--- Start of DATA SHOWN ---

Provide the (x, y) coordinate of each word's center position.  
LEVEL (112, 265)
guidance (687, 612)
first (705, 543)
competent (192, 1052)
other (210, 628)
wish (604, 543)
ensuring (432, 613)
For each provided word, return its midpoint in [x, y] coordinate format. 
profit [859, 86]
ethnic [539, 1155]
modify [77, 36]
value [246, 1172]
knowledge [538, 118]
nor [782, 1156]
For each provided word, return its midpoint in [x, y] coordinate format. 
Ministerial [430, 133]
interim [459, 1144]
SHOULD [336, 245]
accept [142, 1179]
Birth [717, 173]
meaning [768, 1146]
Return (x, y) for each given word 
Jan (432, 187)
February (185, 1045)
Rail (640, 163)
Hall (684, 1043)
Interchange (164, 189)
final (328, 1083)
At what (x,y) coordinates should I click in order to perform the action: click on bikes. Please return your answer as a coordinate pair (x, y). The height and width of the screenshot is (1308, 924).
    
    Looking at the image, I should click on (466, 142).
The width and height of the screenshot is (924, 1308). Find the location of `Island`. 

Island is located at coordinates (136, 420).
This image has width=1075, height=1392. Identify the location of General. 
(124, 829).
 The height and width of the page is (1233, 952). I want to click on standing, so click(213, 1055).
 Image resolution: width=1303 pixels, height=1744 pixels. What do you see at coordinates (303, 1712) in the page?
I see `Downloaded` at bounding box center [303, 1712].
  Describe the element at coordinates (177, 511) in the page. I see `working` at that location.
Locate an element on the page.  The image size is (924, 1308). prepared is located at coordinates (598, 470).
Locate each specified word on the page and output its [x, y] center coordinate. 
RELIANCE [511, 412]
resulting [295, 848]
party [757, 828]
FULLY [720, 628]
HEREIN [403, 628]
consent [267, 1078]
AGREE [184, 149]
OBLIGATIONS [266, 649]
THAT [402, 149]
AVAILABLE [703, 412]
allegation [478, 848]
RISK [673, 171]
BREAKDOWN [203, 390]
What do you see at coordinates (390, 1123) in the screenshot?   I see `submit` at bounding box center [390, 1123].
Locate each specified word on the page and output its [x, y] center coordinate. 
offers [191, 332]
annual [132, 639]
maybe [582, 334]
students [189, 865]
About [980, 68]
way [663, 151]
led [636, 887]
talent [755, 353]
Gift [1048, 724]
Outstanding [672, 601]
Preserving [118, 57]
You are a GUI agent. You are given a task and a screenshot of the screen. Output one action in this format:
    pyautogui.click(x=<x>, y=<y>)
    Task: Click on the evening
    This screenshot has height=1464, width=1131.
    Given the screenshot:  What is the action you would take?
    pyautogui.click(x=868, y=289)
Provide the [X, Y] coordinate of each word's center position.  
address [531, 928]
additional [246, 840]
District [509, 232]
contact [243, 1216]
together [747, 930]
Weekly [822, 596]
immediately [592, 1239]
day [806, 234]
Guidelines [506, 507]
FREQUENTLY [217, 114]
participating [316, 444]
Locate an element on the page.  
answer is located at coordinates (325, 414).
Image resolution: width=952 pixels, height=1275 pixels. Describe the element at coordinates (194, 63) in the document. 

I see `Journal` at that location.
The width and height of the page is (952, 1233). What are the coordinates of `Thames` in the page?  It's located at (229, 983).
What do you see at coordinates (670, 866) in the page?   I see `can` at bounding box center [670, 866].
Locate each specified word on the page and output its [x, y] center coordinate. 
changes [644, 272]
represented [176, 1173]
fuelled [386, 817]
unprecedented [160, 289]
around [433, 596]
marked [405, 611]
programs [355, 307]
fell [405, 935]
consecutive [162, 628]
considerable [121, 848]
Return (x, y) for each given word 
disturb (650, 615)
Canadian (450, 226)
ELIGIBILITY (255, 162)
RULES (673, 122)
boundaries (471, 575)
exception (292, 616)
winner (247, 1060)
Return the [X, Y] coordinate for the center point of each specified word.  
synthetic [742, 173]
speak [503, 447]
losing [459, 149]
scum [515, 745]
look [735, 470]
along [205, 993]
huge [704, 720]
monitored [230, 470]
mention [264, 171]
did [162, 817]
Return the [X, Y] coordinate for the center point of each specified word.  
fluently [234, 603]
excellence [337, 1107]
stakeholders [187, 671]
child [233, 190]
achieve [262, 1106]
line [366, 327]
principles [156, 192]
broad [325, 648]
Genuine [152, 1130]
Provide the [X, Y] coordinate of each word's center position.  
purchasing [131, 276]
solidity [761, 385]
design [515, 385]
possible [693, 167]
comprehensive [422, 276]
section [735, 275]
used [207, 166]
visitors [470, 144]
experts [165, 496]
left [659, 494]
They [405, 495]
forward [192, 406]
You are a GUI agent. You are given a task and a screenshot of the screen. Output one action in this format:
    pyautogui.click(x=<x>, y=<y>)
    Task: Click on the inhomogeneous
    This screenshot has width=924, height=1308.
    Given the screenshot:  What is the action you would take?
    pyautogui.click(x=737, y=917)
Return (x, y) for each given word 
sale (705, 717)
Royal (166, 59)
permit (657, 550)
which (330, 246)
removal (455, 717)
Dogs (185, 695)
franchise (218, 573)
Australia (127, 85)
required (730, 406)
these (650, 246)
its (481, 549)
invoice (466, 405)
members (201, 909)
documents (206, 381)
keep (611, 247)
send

--- End of DATA SHOWN ---

**WHAT IS BEING ASKED**: Turn every one of the rows above into a JSON list of strings, with each line as its own string and blank lines dropped.

**REPLY**:
[
  "Provide the (x, y) coordinate of each word's center position.  ",
  "LEVEL (112, 265)",
  "guidance (687, 612)",
  "first (705, 543)",
  "competent (192, 1052)",
  "other (210, 628)",
  "wish (604, 543)",
  "ensuring (432, 613)",
  "For each provided word, return its midpoint in [x, y] coordinate format. ",
  "profit [859, 86]",
  "ethnic [539, 1155]",
  "modify [77, 36]",
  "value [246, 1172]",
  "knowledge [538, 118]",
  "nor [782, 1156]",
  "For each provided word, return its midpoint in [x, y] coordinate format. ",
  "Ministerial [430, 133]",
  "interim [459, 1144]",
  "SHOULD [336, 245]",
  "accept [142, 1179]",
  "Birth [717, 173]",
  "meaning [768, 1146]",
  "Return (x, y) for each given word ",
  "Jan (432, 187)",
  "February (185, 1045)",
  "Rail (640, 163)",
  "Hall (684, 1043)",
  "Interchange (164, 189)",
  "final (328, 1083)",
  "At what (x,y) coordinates should I click in order to perform the action: click on bikes. Please return your answer as a coordinate pair (x, y). The height and width of the screenshot is (1308, 924).",
  "    Looking at the image, I should click on (466, 142).",
  "The width and height of the screenshot is (924, 1308). Find the location of `Island`. ",
  "Island is located at coordinates (136, 420).",
  "This image has width=1075, height=1392. Identify the location of General. ",
  "(124, 829).",
  " The height and width of the page is (1233, 952). I want to click on standing, so click(213, 1055).",
  " Image resolution: width=1303 pixels, height=1744 pixels. What do you see at coordinates (303, 1712) in the page?",
  "I see `Downloaded` at bounding box center [303, 1712].",
  "  Describe the element at coordinates (177, 511) in the page. I see `working` at that location.",
  "Locate an element on the page.  The image size is (924, 1308). prepared is located at coordinates (598, 470).",
  "Locate each specified word on the page and output its [x, y] center coordinate. ",
  "RELIANCE [511, 412]",
  "resulting [295, 848]",
  "party [757, 828]",
  "FULLY [720, 628]",
  "HEREIN [403, 628]",
  "consent [267, 1078]",
  "AGREE [184, 149]",
  "OBLIGATIONS [266, 649]",
  "THAT [402, 149]",
  "AVAILABLE [703, 412]",
  "allegation [478, 848]",
  "RISK [673, 171]",
  "BREAKDOWN [203, 390]",
  "What do you see at coordinates (390, 1123) in the screenshot?   I see `submit` at bounding box center [390, 1123].",
  "Locate each specified word on the page and output its [x, y] center coordinate. ",
  "offers [191, 332]",
  "annual [132, 639]",
  "maybe [582, 334]",
  "students [189, 865]",
  "About [980, 68]",
  "way [663, 151]",
  "led [636, 887]",
  "talent [755, 353]",
  "Gift [1048, 724]",
  "Outstanding [672, 601]",
  "Preserving [118, 57]",
  "You are a GUI agent. You are given a task and a screenshot of the screen. Output one action in this format:",
  "    pyautogui.click(x=<x>, y=<y>)",
  "    Task: Click on the evening",
  "    This screenshot has height=1464, width=1131.",
  "    Given the screenshot:  What is the action you would take?",
  "    pyautogui.click(x=868, y=289)",
  "Provide the [X, Y] coordinate of each word's center position.  ",
  "address [531, 928]",
  "additional [246, 840]",
  "District [509, 232]",
  "contact [243, 1216]",
  "together [747, 930]",
  "Weekly [822, 596]",
  "immediately [592, 1239]",
  "day [806, 234]",
  "Guidelines [506, 507]",
  "FREQUENTLY [217, 114]",
  "participating [316, 444]",
  "Locate an element on the page.  ",
  "answer is located at coordinates (325, 414).",
  "Image resolution: width=952 pixels, height=1275 pixels. Describe the element at coordinates (194, 63) in the document. ",
  "I see `Journal` at that location.",
  "The width and height of the page is (952, 1233). What are the coordinates of `Thames` in the page?  It's located at (229, 983).",
  "What do you see at coordinates (670, 866) in the page?   I see `can` at bounding box center [670, 866].",
  "Locate each specified word on the page and output its [x, y] center coordinate. ",
  "changes [644, 272]",
  "represented [176, 1173]",
  "fuelled [386, 817]",
  "unprecedented [160, 289]",
  "around [433, 596]",
  "marked [405, 611]",
  "programs [355, 307]",
  "fell [405, 935]",
  "consecutive [162, 628]",
  "considerable [121, 848]",
  "Return (x, y) for each given word ",
  "disturb (650, 615)",
  "Canadian (450, 226)",
  "ELIGIBILITY (255, 162)",
  "RULES (673, 122)",
  "boundaries (471, 575)",
  "exception (292, 616)",
  "winner (247, 1060)",
  "Return the [X, Y] coordinate for the center point of each specified word.  ",
  "synthetic [742, 173]",
  "speak [503, 447]",
  "losing [459, 149]",
  "scum [515, 745]",
  "look [735, 470]",
  "along [205, 993]",
  "huge [704, 720]",
  "monitored [230, 470]",
  "mention [264, 171]",
  "did [162, 817]",
  "Return the [X, Y] coordinate for the center point of each specified word.  ",
  "fluently [234, 603]",
  "excellence [337, 1107]",
  "stakeholders [187, 671]",
  "child [233, 190]",
  "achieve [262, 1106]",
  "line [366, 327]",
  "principles [156, 192]",
  "broad [325, 648]",
  "Genuine [152, 1130]",
  "Provide the [X, Y] coordinate of each word's center position.  ",
  "purchasing [131, 276]",
  "solidity [761, 385]",
  "design [515, 385]",
  "possible [693, 167]",
  "comprehensive [422, 276]",
  "section [735, 275]",
  "used [207, 166]",
  "visitors [470, 144]",
  "experts [165, 496]",
  "left [659, 494]",
  "They [405, 495]",
  "forward [192, 406]",
  "You are a GUI agent. You are given a task and a screenshot of the screen. Output one action in this format:",
  "    pyautogui.click(x=<x>, y=<y>)",
  "    Task: Click on the inhomogeneous",
  "    This screenshot has width=924, height=1308.",
  "    Given the screenshot:  What is the action you would take?",
  "    pyautogui.click(x=737, y=917)",
  "Return (x, y) for each given word ",
  "sale (705, 717)",
  "Royal (166, 59)",
  "permit (657, 550)",
  "which (330, 246)",
  "removal (455, 717)",
  "Dogs (185, 695)",
  "franchise (218, 573)",
  "Australia (127, 85)",
  "required (730, 406)",
  "these (650, 246)",
  "its (481, 549)",
  "invoice (466, 405)",
  "members (201, 909)",
  "documents (206, 381)",
  "keep (611, 247)",
  "send"
]